In a strange quantum mechanical effect called “superposition,” the photon simultaneously passes through and reflects backward off the mirror; it then both strikes and doesn’t strike the ball. If quantum mechanics works at the macroscopic level, then the ball will both begin oscillating and stay still, entering a superposition of the two states. Because the ball has mass, its gravitational field will also split into a superposition.
But according to general relativity, gravity warps space and time around the ball. The theory cannot tolerate space and time warping in two different ways, which could destabilize the superposition, forcing the ball to adopt one state or the other.

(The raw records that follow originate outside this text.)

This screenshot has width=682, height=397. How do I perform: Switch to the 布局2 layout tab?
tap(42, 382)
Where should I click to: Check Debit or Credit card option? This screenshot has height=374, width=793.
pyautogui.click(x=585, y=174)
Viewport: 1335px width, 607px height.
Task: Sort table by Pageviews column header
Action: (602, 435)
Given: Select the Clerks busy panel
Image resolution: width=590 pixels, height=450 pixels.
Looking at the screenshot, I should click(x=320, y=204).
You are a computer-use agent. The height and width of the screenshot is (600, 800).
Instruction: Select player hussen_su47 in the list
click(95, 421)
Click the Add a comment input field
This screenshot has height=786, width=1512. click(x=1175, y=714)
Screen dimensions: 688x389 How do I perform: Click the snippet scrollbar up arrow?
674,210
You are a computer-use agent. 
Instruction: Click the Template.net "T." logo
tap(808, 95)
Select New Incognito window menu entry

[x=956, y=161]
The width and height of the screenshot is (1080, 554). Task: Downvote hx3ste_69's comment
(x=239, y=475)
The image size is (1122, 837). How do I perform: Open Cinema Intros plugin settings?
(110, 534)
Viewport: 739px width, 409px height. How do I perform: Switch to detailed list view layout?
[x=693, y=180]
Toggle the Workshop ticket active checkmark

Knowing what happens to the ball could help physicists resolve the conflict between quantum mechanics and general relativity. But such experiments have long been considered infeasible: Only photon-size entities can be put in quantum superpositions, and only ball-size objects have detectable gravitational fields. Quantum mechanics and general relativity dominate in disparate domains, and they seem to converge only in enormously dense, quantum-size black holes. In the laboratory, as the physicist Freeman Dyson wrote in 2004, “any differences between their predictions are physically undetectable.”
In the past two years, that widely held view has begun to change. With the help of new precision instruments and clever approaches for indirectly probing imperceptible effects, experimentalists are now taking steps toward investigating the interface between quantum mechanics and general relativity in tests like the one with the photon and the ball. The new experimental possibilities are revitalizing the 80-year-old quest for a theory of quantum gravity.
“The biggest single problem of all of physics is how to reconcile gravity and quantum mechanics,” said Philip Stamp, a theoretical physicist at the University of British Columbia. “All of a sudden, it’s clear there is a target.”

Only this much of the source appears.